→ Exercise material:
■ ■ ■ ■

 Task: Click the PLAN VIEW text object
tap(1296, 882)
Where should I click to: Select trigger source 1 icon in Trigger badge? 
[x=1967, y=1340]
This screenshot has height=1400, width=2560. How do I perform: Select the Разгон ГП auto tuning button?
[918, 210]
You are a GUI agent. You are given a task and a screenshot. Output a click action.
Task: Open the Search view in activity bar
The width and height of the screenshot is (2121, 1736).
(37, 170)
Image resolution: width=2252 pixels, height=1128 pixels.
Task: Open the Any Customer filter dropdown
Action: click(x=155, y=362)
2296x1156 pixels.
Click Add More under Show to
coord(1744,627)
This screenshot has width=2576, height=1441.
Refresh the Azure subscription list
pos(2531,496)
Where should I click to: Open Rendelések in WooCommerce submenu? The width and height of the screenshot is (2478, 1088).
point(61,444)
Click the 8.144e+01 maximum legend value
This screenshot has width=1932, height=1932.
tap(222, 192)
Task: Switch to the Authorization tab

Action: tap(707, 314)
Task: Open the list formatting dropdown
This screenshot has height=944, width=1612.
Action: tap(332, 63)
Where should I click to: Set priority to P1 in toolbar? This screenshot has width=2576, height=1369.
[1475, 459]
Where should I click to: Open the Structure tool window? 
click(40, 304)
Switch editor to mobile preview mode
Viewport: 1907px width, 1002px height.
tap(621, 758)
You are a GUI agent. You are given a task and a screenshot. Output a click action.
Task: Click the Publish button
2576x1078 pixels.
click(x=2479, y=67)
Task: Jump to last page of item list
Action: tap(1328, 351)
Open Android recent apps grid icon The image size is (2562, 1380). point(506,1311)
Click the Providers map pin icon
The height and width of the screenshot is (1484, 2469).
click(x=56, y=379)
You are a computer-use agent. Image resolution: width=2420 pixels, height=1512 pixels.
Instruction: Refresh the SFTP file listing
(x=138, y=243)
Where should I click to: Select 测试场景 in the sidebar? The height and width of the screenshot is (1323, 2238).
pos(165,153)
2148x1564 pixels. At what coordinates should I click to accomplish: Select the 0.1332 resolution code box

■ ■ ■ ■

Return exactly what appears in the records from the line with "Where should I click to: Select 测试场景" through the final line, and nothing else.

Where should I click to: Select 测试场景 in the sidebar? The height and width of the screenshot is (1323, 2238).
pos(165,153)
2148x1564 pixels. At what coordinates should I click to accomplish: Select the 0.1332 resolution code box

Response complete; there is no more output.